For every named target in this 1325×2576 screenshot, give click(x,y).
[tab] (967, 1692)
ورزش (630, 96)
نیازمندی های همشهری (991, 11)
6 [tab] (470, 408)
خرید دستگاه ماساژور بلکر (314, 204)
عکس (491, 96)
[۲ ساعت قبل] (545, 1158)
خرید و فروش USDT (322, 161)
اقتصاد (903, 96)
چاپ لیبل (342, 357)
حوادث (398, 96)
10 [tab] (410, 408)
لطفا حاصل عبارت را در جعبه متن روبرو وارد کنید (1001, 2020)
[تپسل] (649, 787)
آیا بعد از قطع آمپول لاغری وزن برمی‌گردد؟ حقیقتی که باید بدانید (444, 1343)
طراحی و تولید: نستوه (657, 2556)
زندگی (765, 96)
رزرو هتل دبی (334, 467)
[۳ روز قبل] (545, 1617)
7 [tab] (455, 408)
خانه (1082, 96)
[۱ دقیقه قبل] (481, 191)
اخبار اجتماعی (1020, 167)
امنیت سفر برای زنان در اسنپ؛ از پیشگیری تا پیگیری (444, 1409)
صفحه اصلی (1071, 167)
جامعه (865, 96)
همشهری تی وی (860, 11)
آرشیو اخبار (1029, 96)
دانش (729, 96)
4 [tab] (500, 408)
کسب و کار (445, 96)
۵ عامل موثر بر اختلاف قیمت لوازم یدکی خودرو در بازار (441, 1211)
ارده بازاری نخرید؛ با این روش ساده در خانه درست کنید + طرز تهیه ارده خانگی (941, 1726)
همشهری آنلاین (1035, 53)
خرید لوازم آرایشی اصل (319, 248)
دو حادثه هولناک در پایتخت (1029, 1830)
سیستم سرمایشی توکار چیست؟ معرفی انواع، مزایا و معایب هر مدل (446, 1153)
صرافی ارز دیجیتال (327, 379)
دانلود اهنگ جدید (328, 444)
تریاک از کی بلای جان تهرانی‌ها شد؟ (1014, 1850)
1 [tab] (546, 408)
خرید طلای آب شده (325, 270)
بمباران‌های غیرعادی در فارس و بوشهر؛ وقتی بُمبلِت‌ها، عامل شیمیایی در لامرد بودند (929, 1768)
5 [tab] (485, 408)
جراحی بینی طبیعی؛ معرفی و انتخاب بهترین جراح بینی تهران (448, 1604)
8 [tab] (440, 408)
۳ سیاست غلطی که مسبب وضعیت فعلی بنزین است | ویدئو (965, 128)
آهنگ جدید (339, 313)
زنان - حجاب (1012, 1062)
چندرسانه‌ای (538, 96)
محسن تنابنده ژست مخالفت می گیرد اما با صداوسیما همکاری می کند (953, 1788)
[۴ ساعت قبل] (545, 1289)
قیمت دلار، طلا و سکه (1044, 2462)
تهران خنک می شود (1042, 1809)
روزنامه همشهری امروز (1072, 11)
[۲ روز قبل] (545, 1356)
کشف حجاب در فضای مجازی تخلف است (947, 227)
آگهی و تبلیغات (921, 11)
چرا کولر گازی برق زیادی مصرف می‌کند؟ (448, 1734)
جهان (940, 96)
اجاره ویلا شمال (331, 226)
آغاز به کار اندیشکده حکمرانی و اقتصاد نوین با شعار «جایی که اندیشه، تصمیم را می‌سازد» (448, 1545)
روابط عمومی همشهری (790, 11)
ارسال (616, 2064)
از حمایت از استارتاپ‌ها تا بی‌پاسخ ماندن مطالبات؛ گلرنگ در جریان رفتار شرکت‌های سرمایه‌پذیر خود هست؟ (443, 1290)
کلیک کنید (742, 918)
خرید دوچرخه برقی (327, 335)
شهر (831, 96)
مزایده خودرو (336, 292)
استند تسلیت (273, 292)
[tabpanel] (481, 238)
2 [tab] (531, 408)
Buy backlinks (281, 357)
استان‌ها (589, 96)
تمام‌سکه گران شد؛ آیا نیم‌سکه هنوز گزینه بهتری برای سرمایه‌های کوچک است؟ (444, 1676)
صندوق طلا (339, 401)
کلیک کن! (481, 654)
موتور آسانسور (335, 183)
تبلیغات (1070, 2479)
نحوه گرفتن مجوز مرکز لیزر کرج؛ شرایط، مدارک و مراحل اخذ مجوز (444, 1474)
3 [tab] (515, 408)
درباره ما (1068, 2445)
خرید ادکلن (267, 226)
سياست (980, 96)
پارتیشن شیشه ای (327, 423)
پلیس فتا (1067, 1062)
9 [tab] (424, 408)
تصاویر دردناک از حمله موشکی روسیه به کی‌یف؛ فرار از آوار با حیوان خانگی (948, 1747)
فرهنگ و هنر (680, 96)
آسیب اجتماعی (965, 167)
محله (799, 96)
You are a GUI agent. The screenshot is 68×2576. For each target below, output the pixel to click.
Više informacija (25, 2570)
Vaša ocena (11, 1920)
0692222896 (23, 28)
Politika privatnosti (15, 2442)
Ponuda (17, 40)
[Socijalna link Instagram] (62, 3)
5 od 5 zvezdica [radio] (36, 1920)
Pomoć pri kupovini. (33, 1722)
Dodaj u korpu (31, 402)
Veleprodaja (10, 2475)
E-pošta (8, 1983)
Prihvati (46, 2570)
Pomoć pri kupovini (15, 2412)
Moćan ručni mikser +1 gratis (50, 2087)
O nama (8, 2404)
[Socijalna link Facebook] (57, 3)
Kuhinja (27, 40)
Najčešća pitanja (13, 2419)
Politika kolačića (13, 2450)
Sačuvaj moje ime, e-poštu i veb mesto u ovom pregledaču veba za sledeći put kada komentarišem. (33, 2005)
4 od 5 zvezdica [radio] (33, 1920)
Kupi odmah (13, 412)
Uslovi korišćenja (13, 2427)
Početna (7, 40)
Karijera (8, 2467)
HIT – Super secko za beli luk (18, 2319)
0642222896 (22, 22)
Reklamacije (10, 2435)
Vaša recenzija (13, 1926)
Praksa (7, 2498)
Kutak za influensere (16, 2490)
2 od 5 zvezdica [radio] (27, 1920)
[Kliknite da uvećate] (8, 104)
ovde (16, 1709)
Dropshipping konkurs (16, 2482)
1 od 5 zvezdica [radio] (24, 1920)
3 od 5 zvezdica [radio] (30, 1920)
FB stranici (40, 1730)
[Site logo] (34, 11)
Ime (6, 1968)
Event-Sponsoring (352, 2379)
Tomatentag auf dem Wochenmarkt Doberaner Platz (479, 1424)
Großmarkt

----

WHAT THE TASK REQUIRES →
Print out the whole listing, with every line exactly as it appears.

REPLY →
For every named target in this 1325×2576 screenshot, give click(x,y).
[tab] (967, 1692)
ورزش (630, 96)
نیازمندی های همشهری (991, 11)
6 [tab] (470, 408)
خرید دستگاه ماساژور بلکر (314, 204)
عکس (491, 96)
[۲ ساعت قبل] (545, 1158)
خرید و فروش USDT (322, 161)
اقتصاد (903, 96)
چاپ لیبل (342, 357)
حوادث (398, 96)
10 [tab] (410, 408)
لطفا حاصل عبارت را در جعبه متن روبرو وارد کنید (1001, 2020)
[تپسل] (649, 787)
آیا بعد از قطع آمپول لاغری وزن برمی‌گردد؟ حقیقتی که باید بدانید (444, 1343)
طراحی و تولید: نستوه (657, 2556)
زندگی (765, 96)
رزرو هتل دبی (334, 467)
[۳ روز قبل] (545, 1617)
7 [tab] (455, 408)
خانه (1082, 96)
[۱ دقیقه قبل] (481, 191)
اخبار اجتماعی (1020, 167)
امنیت سفر برای زنان در اسنپ؛ از پیشگیری تا پیگیری (444, 1409)
صفحه اصلی (1071, 167)
جامعه (865, 96)
همشهری تی وی (860, 11)
آرشیو اخبار (1029, 96)
دانش (729, 96)
4 [tab] (500, 408)
کسب و کار (445, 96)
۵ عامل موثر بر اختلاف قیمت لوازم یدکی خودرو در بازار (441, 1211)
ارده بازاری نخرید؛ با این روش ساده در خانه درست کنید + طرز تهیه ارده خانگی (941, 1726)
همشهری آنلاین (1035, 53)
خرید لوازم آرایشی اصل (319, 248)
دو حادثه هولناک در پایتخت (1029, 1830)
سیستم سرمایشی توکار چیست؟ معرفی انواع، مزایا و معایب هر مدل (446, 1153)
صرافی ارز دیجیتال (327, 379)
دانلود اهنگ جدید (328, 444)
تریاک از کی بلای جان تهرانی‌ها شد؟ (1014, 1850)
1 [tab] (546, 408)
خرید طلای آب شده (325, 270)
بمباران‌های غیرعادی در فارس و بوشهر؛ وقتی بُمبلِت‌ها، عامل شیمیایی در لامرد بودند (929, 1768)
5 [tab] (485, 408)
جراحی بینی طبیعی؛ معرفی و انتخاب بهترین جراح بینی تهران (448, 1604)
8 [tab] (440, 408)
۳ سیاست غلطی که مسبب وضعیت فعلی بنزین است | ویدئو (965, 128)
آهنگ جدید (339, 313)
زنان - حجاب (1012, 1062)
چندرسانه‌ای (538, 96)
محسن تنابنده ژست مخالفت می گیرد اما با صداوسیما همکاری می کند (953, 1788)
[۴ ساعت قبل] (545, 1289)
قیمت دلار، طلا و سکه (1044, 2462)
تهران خنک می شود (1042, 1809)
روزنامه همشهری امروز (1072, 11)
[۲ روز قبل] (545, 1356)
کشف حجاب در فضای مجازی تخلف است (947, 227)
آگهی و تبلیغات (921, 11)
چرا کولر گازی برق زیادی مصرف می‌کند؟ (448, 1734)
جهان (940, 96)
اجاره ویلا شمال (331, 226)
آغاز به کار اندیشکده حکمرانی و اقتصاد نوین با شعار «جایی که اندیشه، تصمیم را می‌سازد» (448, 1545)
روابط عمومی همشهری (790, 11)
ارسال (616, 2064)
از حمایت از استارتاپ‌ها تا بی‌پاسخ ماندن مطالبات؛ گلرنگ در جریان رفتار شرکت‌های سرمایه‌پذیر خود هست؟ (443, 1290)
کلیک کنید (742, 918)
خرید دوچرخه برقی (327, 335)
شهر (831, 96)
مزایده خودرو (336, 292)
استند تسلیت (273, 292)
[tabpanel] (481, 238)
2 [tab] (531, 408)
Buy backlinks (281, 357)
استان‌ها (589, 96)
تمام‌سکه گران شد؛ آیا نیم‌سکه هنوز گزینه بهتری برای سرمایه‌های کوچک است؟ (444, 1676)
صندوق طلا (339, 401)
کلیک کن! (481, 654)
موتور آسانسور (335, 183)
تبلیغات (1070, 2479)
نحوه گرفتن مجوز مرکز لیزر کرج؛ شرایط، مدارک و مراحل اخذ مجوز (444, 1474)
3 [tab] (515, 408)
درباره ما (1068, 2445)
خرید ادکلن (267, 226)
سياست (980, 96)
پارتیشن شیشه ای (327, 423)
پلیس فتا (1067, 1062)
9 [tab] (424, 408)
تصاویر دردناک از حمله موشکی روسیه به کی‌یف؛ فرار از آوار با حیوان خانگی (948, 1747)
فرهنگ و هنر (680, 96)
آسیب اجتماعی (965, 167)
محله (799, 96)
You are a GUI agent. The screenshot is 68×2576. For each target below, output the pixel to click.
Više informacija (25, 2570)
Vaša ocena (11, 1920)
0692222896 (23, 28)
Politika privatnosti (15, 2442)
Ponuda (17, 40)
[Socijalna link Instagram] (62, 3)
5 od 5 zvezdica [radio] (36, 1920)
Pomoć pri kupovini. (33, 1722)
Dodaj u korpu (31, 402)
Veleprodaja (10, 2475)
E-pošta (8, 1983)
Prihvati (46, 2570)
Pomoć pri kupovini (15, 2412)
Moćan ručni mikser +1 gratis (50, 2087)
O nama (8, 2404)
[Socijalna link Facebook] (57, 3)
Kuhinja (27, 40)
Najčešća pitanja (13, 2419)
Politika kolačića (13, 2450)
Sačuvaj moje ime, e-poštu i veb mesto u ovom pregledaču veba za sledeći put kada komentarišem. (33, 2005)
4 od 5 zvezdica [radio] (33, 1920)
Kupi odmah (13, 412)
Uslovi korišćenja (13, 2427)
Početna (7, 40)
Karijera (8, 2467)
HIT – Super secko za beli luk (18, 2319)
0642222896 (22, 22)
Reklamacije (10, 2435)
Vaša recenzija (13, 1926)
Praksa (7, 2498)
Kutak za influensere (16, 2490)
2 od 5 zvezdica [radio] (27, 1920)
[Kliknite da uvećate] (8, 104)
ovde (16, 1709)
Dropshipping konkurs (16, 2482)
1 od 5 zvezdica [radio] (24, 1920)
3 od 5 zvezdica [radio] (30, 1920)
FB stranici (40, 1730)
[Site logo] (34, 11)
Ime (6, 1968)
Event-Sponsoring (352, 2379)
Tomatentag auf dem Wochenmarkt Doberaner Platz (479, 1424)
Großmarkt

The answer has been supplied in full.